• _Action item_: Among the entries below, please repeat exactly and only the lines from the line containing "Given: Click the Backoffice Dashboard title" to the line containing "Click the Серверы", both lines included.

• _Supplied material_:
---

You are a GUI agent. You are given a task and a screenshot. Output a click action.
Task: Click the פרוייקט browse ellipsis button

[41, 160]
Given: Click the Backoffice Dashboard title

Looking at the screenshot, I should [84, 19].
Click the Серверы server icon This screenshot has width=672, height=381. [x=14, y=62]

---

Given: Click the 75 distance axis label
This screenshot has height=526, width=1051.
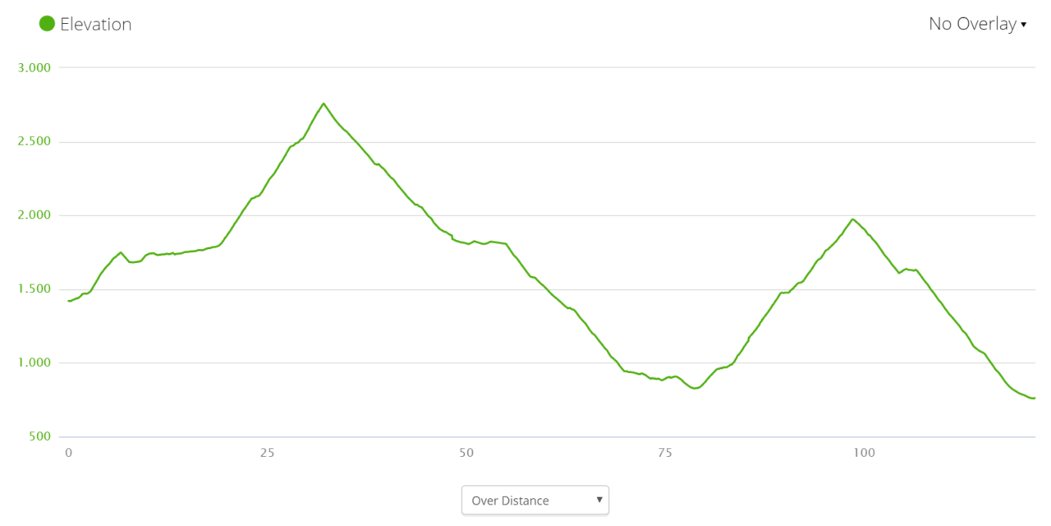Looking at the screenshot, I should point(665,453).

---

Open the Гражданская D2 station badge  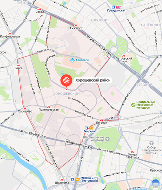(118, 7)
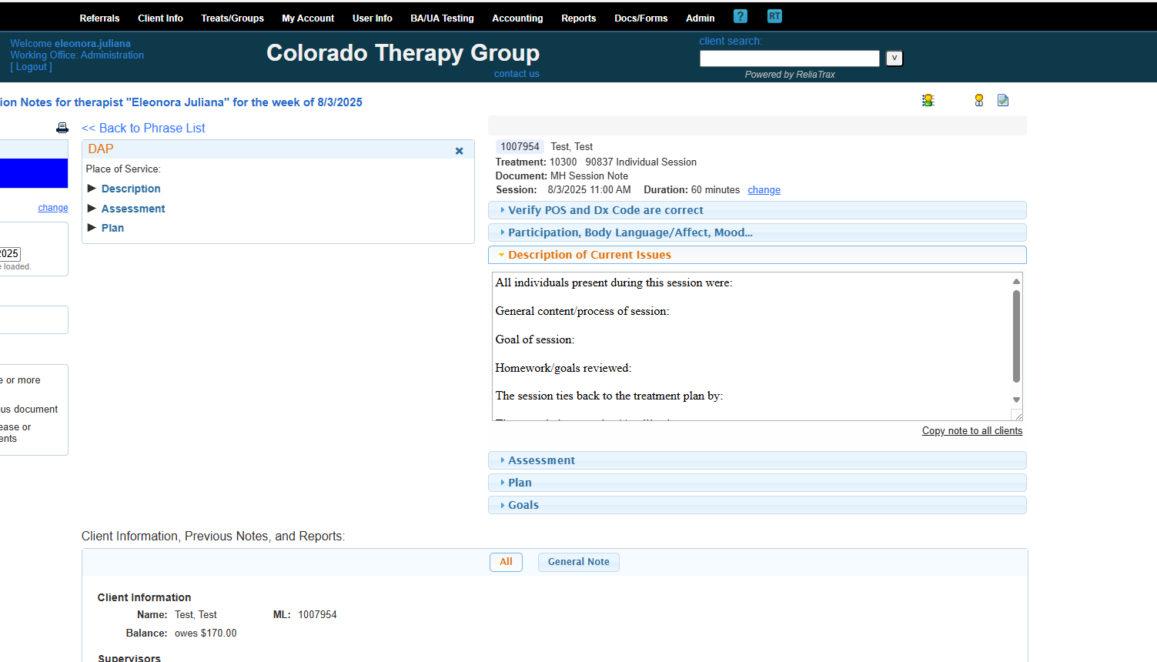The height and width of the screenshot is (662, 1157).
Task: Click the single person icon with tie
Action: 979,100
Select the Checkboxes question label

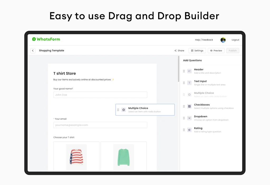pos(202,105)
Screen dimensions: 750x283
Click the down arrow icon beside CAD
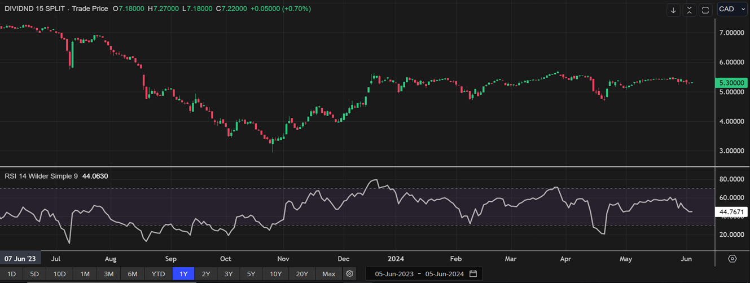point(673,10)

---

• _Solution_:
Given: Click the Backoffice Dashboard title

Looking at the screenshot, I should [84, 19].
Click the Серверы server icon This screenshot has width=672, height=381. [x=14, y=62]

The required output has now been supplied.